* Given passage:
--------------------------------

Soon a market in these debts was formed (the secondary market), and large private companies bought up debts as a cheap way of investing in a low-income country. These were called 'debt-for-equity' swaps. The way it worked was as follows:

  • Someone wanting to make a debt-for-equity investment ensures that the government of the country which owes the debt agrees to the proposal.
  • The investor buys some of the foreign debt of that country from a bank on the secondary market.
  • The debt is cancelled by the investor.
  • In return, the government of that country provides an agreed amount of local currency to the investor.
  • The investor uses the local currency to invest in that country. (Barret & Murphy 1990, p. 6)

For example, in 1986 the US car company Chrysler bought about $US108 million of Mexican debt for about $US65 million. In return, the Mexican Government provided the equivalent of $US100 million in Mexican currency (pesos) for the construction of a Chrysler car manufacturing plant in Mexico which would export cars. The banks benefited by being able to get a tax benefit for their supposed loss&emdash;the difference between the face value of the debt, $108 million, and the $65 million paid, a loss that they would have made anyway by their own calculations. Chrysler got a car factory for 65 per cent of what it would have normally cost them. The Mexican Government thought it was better off spending the money owed on a car plant that would provide some employment, rather than in trying to earn foreign currency to repay its original loan&emdash;even though the debt-holding bank had obviously not expected it to repay that loan in full.

This is just one example of many deals that have been carried out over the past few years. By 1991, sales of debt on the secondary market had grown to $US200 billion per year.

--------------------------------

* What is required:
Answer these questions using the passage on debt-for-equity swaps:
(a) What were the purchases of debts by large private companies on the secondary market called?
(b) About how much did Chrysler pay in 1986 for about $US108 million of Mexican debt?
(c) By 1991, how large had yearly sales of debt on the secondary market grown?

(Dataset excerpt)
--------------------------------

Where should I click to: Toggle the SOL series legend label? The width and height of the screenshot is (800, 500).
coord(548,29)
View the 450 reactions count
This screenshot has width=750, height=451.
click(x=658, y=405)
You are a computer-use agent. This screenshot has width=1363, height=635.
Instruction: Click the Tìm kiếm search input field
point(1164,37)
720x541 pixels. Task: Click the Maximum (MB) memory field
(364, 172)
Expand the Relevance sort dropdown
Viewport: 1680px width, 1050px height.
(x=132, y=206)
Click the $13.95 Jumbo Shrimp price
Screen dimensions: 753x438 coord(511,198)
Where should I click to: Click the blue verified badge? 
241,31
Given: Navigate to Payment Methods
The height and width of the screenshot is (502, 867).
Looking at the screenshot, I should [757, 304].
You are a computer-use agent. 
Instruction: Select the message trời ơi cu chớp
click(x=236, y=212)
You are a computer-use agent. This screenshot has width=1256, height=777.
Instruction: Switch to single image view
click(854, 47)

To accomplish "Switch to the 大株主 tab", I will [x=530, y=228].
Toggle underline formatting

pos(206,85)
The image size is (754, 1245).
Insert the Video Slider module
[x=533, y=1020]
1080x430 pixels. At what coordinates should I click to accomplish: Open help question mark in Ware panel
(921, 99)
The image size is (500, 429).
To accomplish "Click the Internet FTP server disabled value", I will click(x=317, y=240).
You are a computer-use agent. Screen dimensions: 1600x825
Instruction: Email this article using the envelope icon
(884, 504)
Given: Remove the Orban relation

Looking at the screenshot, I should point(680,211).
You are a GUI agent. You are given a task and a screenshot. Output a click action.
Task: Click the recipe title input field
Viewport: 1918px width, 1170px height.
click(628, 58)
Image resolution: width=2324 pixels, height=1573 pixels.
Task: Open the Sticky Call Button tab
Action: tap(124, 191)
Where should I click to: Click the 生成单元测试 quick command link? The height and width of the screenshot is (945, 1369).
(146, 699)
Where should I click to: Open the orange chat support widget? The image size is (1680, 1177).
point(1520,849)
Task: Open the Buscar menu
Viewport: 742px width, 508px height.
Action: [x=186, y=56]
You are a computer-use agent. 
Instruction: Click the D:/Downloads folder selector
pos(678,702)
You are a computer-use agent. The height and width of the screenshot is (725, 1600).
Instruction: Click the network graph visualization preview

--------------------------------

* The completed task:
(a) 'Debt-for-equity' swaps
(b) About $US65 million
(c) $US200 billion per year